Malware writers have come up with a gift for us this Christmas season: Code that monitors its environment before executing. If nothing is stirring, not even a mouse, it remains quiet, hiding itself.
“Until the left mouse button is released, the code will remain dormant making it immune from automated analysis by a sandbox,” FireEye researchers wrote in a recent blog post about a new Trojan they call Upclicker.
This is important because with the huge number of malware variants out there — Symantec estimates the number of new variants at more than a million a day — signature-based detection tools cannot keep up with the onslaught, and users increasingly rely on sandboxing and automated analysis to detect the bad actors on their computers. These tools look at what a piece of code actually does to decide whether it should be allowed to run.

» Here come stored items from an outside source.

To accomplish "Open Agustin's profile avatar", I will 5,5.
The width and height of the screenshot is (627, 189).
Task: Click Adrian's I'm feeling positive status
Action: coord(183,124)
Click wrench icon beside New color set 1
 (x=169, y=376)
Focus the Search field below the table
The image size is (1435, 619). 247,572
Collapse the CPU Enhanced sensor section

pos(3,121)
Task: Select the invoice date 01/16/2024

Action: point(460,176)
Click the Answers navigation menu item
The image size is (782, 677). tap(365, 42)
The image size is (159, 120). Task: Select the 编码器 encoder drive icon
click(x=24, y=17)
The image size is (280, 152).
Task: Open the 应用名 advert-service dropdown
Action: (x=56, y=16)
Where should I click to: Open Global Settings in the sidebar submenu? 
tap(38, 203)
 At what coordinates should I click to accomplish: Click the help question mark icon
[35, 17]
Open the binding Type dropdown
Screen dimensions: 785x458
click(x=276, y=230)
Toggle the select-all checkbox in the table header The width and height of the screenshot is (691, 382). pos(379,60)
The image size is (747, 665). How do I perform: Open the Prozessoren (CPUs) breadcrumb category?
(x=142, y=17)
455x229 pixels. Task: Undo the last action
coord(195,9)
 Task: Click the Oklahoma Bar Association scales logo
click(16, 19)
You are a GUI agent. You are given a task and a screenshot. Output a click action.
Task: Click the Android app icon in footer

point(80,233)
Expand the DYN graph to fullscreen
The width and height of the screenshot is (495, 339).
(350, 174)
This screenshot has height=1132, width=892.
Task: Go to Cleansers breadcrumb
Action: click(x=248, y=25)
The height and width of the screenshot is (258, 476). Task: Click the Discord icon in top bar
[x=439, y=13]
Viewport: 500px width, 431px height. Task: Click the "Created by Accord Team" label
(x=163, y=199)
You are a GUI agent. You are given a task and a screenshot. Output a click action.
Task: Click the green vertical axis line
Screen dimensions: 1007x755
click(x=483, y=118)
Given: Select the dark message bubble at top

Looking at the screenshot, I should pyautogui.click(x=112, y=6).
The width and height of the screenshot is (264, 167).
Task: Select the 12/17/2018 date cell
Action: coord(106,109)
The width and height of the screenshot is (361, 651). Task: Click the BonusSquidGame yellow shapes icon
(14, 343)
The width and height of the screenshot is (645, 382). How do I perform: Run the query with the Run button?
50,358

Malware writers know this and look for ways to hide. Symantec, back in October, issued an alert that some malware has begun monitoring its surroundings to determine whether it is in a virtual environment (i.e., a sandbox), where it can be tricked into revealing itself. One effective technique is for the malware to watch for mouse activity, a reliable indicator of human involvement. If the malware does not receive its prompts from a mouse click, it assumes it is in a sandbox and remains quiet, hoping to be released into the machine, where it can do its job.
FireEye researchers analyzed the new Trojan Upclicker, which uses this technique to hide. Only when executed with a left-click from a mouse does it inject malicious code into the browser, which opens a communications channel with a command server.
Neither Symantec nor FireEye as yet offer any specific suggestions for thwarting this behavior, although FireEye warned that “we expect to see more such samples that can use a specific aspect like pressing specific keys, specific mouse buttons, or movement of the mouse a certain distance to evade the automated analysis.”
In the ongoing cat-and-mouse game of cybersecurity it is likely that defensive techniques will be developed to address these threats. Signatures could be developed to look for the “hook” commands in the malware that monitor mouse or other activity, or the analysis tools might be able to detect this monitoring activity and flag it as suspicious.
Whatever solution we end up with, it is all but certain that the bad guys will come up with a new way around it. Just more things for us to worry about.